India issued its first Sovereign Green Bonds (SGrBs) in 2023 to help bridge a $10.1 trillion climate finance gap beginning with a modest greenium of 5-6 basis points. The benefit was short-lived though as the Reserve Bank of India (RBI) came under investor pressure for more returns. RBI cancelled an auction scheduled for June 2025 when it was not willing to yield to such pressures. Investors valued more returns above taking on a greenium. But to describe this as a failure is not the entire story. The Indian experience has teachings for Asian sustainable finance. It demonstrates how environmental ambitions become bogged down when confronting the bitter realities of emerging markets.

 

The Anatomy of the Stumble

The greenium did not have a long lifespan because market risks emerged for three basic reasons.

  • Macroeconomic Issues: Selling in India's domestic currency (INR) created issues. A rising rupee and rising oil prices added currency and inflation risk, causing investors to demand a premium. The green label did not address these issues.

  • A Market That Is Not Yet Ready: There aren't quite so many investors in India concerned with environmental or social objectives. Banks and insurance firms are primarily focused on financial returns and less on sustainability. Since the bonds were difficult to sell, the investors demanded incentives.

  • A Credibility Concern: The bonds were ranked 'Medium Green' by CICERO, who said the projects were diversified and there was some exposure to climate. Greenwashing was a worry. Besides, the funds went into projects already in the budget of the government, i.e., Metro Rail. Others questioned whether the bonds were funding anything new at all. Where auctions were troubling, the government resorted to normal funds. This made the green bonds appear to be nothing more than just another way of transferring money, not a way of raising new funds.


Lessons for Asia

India's experience altered regional expectations and provided some useful lessons –

The Greenium is an Added Bonus, Not an Assurance: It's a temporary advantage, not a promise.

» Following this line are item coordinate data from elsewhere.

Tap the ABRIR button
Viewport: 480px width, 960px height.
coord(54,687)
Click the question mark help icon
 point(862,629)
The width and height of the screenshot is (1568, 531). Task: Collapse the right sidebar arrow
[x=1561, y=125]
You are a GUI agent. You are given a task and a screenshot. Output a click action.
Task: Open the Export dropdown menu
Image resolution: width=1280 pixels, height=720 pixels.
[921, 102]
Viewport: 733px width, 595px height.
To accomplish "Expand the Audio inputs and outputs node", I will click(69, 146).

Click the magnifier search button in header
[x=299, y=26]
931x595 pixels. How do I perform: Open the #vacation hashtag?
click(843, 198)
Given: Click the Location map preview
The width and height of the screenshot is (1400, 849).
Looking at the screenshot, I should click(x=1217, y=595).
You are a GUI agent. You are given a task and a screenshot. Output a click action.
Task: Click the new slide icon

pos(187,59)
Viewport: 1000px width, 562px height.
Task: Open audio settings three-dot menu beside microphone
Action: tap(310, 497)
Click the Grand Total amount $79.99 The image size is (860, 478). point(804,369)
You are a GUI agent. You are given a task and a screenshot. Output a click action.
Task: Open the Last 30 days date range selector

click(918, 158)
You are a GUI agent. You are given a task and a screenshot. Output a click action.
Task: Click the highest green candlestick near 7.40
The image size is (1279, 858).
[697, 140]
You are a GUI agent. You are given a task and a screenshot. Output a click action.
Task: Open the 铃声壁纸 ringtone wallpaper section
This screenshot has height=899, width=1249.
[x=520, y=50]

  • Stable Economy First: Green bonds cannot escape issues like currency risk or inflation. A stable, strong economy must come first.

  • Credibility Matters: Investors need clear, evidence-based standards for green bonds, not hopeful rhetoric.

  • Alternative Approaches: Chinese green bonds have succeeded outside Asia, while Indian domestic efforts were more challenged. This indicates that the approach of Asian nations toward green finance is alternative.


Finally, India's experience is a stress test, not a failure. Lessons can be drawn from the experience that can be utilized to refine India's strategy. To the rest of Asia, the case is a convenient guide to the ways in which green policy and market conditions can influence each other, a valuable lesson for the region.